Gálius ignorou a provocação do colega. — É isso ia ser bom para o mestre Romlod.

Assistiram mais duas lutas, mas Gálius conseguiu assisti-las tranquilamente. Quando foi chamado novamente, pegou um oponente bem menor que o primeiro, talvez apenas meio palmo mais alto que si. Ele estava nervoso. Ninguém ali vira Gálius antes. A princípio ele parecia apenas um novato fraco e pequeno, mas agora o seu adversário entrou olhando-o com respeito. Gálius aceitou a primeira investida e levou as pernas atrás para resistir à pressão do mais forte contra si. 

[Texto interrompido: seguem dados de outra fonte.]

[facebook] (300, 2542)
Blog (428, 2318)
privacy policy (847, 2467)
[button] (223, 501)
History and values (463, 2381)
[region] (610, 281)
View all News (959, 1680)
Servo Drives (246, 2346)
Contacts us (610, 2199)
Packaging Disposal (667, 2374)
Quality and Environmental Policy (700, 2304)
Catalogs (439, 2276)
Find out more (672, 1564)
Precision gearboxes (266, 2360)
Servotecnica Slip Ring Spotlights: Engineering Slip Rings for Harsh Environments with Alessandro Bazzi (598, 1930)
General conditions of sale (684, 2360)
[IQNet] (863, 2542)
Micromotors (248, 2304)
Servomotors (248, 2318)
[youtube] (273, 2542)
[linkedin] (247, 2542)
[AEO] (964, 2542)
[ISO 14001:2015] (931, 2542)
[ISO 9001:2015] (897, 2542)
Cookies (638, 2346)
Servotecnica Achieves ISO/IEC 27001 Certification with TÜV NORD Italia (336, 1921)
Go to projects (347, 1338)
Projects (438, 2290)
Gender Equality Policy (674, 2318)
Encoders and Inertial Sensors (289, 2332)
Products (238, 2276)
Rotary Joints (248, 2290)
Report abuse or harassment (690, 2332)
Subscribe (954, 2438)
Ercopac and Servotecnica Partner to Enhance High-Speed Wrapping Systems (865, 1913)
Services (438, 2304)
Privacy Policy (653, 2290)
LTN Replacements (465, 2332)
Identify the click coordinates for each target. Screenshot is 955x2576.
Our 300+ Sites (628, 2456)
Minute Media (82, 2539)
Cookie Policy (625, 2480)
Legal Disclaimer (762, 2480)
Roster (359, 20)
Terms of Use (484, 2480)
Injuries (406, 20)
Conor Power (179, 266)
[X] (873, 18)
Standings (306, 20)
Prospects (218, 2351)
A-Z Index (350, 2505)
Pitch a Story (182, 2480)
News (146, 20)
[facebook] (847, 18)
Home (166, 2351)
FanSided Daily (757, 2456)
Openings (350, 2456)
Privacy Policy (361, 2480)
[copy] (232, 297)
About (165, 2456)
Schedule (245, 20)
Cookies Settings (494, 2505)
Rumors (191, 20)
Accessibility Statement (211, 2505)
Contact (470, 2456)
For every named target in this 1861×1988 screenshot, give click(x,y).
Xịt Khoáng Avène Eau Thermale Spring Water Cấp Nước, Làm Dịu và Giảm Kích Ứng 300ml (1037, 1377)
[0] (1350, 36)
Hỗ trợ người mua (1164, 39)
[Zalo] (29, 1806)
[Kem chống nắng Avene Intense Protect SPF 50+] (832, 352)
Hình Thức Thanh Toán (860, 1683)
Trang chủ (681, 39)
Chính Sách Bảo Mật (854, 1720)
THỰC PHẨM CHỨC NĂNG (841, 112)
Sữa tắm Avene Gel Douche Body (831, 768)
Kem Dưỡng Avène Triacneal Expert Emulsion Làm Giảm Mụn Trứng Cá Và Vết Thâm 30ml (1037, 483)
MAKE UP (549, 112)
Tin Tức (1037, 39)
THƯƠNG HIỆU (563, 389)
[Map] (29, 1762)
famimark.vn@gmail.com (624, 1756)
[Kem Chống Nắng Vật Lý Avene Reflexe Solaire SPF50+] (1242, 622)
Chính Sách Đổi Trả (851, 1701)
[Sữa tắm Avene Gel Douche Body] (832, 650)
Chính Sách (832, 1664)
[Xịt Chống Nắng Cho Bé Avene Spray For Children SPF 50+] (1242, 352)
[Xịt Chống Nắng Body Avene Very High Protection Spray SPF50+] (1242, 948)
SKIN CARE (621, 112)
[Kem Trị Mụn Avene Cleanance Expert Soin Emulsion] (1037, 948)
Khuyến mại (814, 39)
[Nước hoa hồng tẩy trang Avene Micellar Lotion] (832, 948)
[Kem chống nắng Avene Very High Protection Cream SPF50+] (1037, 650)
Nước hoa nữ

A vantagem de força não era tão grande e a disputa seria mais técnica. Então Gálius foi derrubado. Estava na defensiva, buscava uma brecha para contra golpe, então, conseguiu cair de lado, evitando a derrota. No chão, girou, pegando o braço do adversário e torcendo-o para trás fazendo-o gemer. Seu contra-ataque foi bem-sucedido e conseguiu ir para as costas do oponente, ainda colocando pressão no braço. O lutador desistiu tendo o rosto pressionado contra o solo.

Dos oito lutadores do quadrado de Romlod, apenas três se qualificaram para a competição. Pouco após receber os cumprimentos da equipe, inclusive de Rigo, Gorum surgiu do nada dando um abraço no irmão que o tirou do chão.

— Pelo Rei-Deus, irmãozinho! Você foi incrível!

— Obrigado, Gorum!

Seu pai estava logo atrás. Tinha um sorriso suave nos lábios. Ele colocou a mão esquerda no ombro do filho e disse.

— Foi muito bem, filho!

Gálius sentiu uma coisa nova dentro de si. Ele nunca havia sido bom em nada na vida. Tudo que fizera até então, parecia uma sucessão de acontecimentos sem muito sentido. Mas agora, sentiu ser bom em alguma coisa. Agradeceu ao pai contendo lágrimas que queriam escapar dos olhos.

— Obrigado, pai!

— Vamos para casa. Isso vale uma comemoração em família. Gorum, vá até à casa de sua irmã chamá-la, vamos reunir todos.